To include companies in the supply chain owned by historically under-represented groups thereby creating wealth for these groups and growing the customer base.
The traditional government contract spend requirements.
Because year-to-year “spend” commitments are growing and large companies have been concentrating their purchases with fewer suppliers, you would assume that those three goals were being met and some very large and successful diverse-owned companies were being created.

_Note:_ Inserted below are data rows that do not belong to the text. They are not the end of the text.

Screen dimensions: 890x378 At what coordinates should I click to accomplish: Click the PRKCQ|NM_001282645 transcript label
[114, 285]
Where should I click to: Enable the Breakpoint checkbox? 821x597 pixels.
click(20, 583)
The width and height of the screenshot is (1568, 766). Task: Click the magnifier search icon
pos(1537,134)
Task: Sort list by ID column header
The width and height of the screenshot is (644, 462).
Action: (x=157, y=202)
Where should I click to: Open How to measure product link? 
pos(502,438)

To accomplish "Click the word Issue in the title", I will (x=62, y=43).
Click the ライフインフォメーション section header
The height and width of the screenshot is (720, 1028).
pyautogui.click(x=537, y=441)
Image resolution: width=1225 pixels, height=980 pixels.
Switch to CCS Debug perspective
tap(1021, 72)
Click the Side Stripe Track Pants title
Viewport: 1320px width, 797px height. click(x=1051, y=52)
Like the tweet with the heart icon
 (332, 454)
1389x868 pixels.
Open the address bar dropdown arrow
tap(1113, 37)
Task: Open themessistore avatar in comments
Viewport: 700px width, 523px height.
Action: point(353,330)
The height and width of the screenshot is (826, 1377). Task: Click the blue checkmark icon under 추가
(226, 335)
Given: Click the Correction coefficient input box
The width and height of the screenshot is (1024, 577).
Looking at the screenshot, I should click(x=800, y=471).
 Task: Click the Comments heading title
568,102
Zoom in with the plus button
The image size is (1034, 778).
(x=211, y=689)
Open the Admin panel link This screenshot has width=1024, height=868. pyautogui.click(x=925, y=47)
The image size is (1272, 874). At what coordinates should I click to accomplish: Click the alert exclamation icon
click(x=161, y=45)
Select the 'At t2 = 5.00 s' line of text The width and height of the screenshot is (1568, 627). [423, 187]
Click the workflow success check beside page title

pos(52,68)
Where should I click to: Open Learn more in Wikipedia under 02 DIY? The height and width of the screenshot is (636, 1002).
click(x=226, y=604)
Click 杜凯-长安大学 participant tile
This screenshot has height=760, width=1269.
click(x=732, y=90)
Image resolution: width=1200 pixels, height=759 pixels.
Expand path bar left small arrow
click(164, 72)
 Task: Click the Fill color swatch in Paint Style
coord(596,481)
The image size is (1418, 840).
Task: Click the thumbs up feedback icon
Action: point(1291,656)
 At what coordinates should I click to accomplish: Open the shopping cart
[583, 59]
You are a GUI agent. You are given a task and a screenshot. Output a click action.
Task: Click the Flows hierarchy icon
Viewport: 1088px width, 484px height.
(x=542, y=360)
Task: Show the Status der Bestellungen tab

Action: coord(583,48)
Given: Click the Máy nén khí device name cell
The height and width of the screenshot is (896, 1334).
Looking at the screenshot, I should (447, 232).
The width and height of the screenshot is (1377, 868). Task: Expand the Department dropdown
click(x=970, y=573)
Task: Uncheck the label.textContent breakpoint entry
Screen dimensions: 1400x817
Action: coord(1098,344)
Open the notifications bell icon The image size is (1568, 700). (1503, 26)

But, you would be wrong. If you take a close look at the percentage of ownership, the number of diverse employees, the location of the companies involved and where their employees reside, you will find that only the original government-mandated contract spend requirement is being met. Supplier diversity programs are not increasing market share significantly or creating generational wealth for diverse businesses because once most of these companies pass the $100 million dollars in annual revenue threshold and established themselves as high quality, profitable and sustainable; they are taken over by non-diverse companies. While that may enrich a few owners, it does not achieve goal number 2, above, of creating wealth for diverse communities which leads to more customers.
Hiding behind Certification?
To make matters worse, I estimate that nearly 30% of reported diverse spend is going to companies owned by individuals who have been in the United States less than 12 years. The employees of these companies–while being a high percentage diverse–are also highly educated and most have advanced degrees. On average, they have been in the U.S. less then 7 years. So the question becomes: what communities are we reaching that have been historically underrepresented and why is this spend considered supplier diversity?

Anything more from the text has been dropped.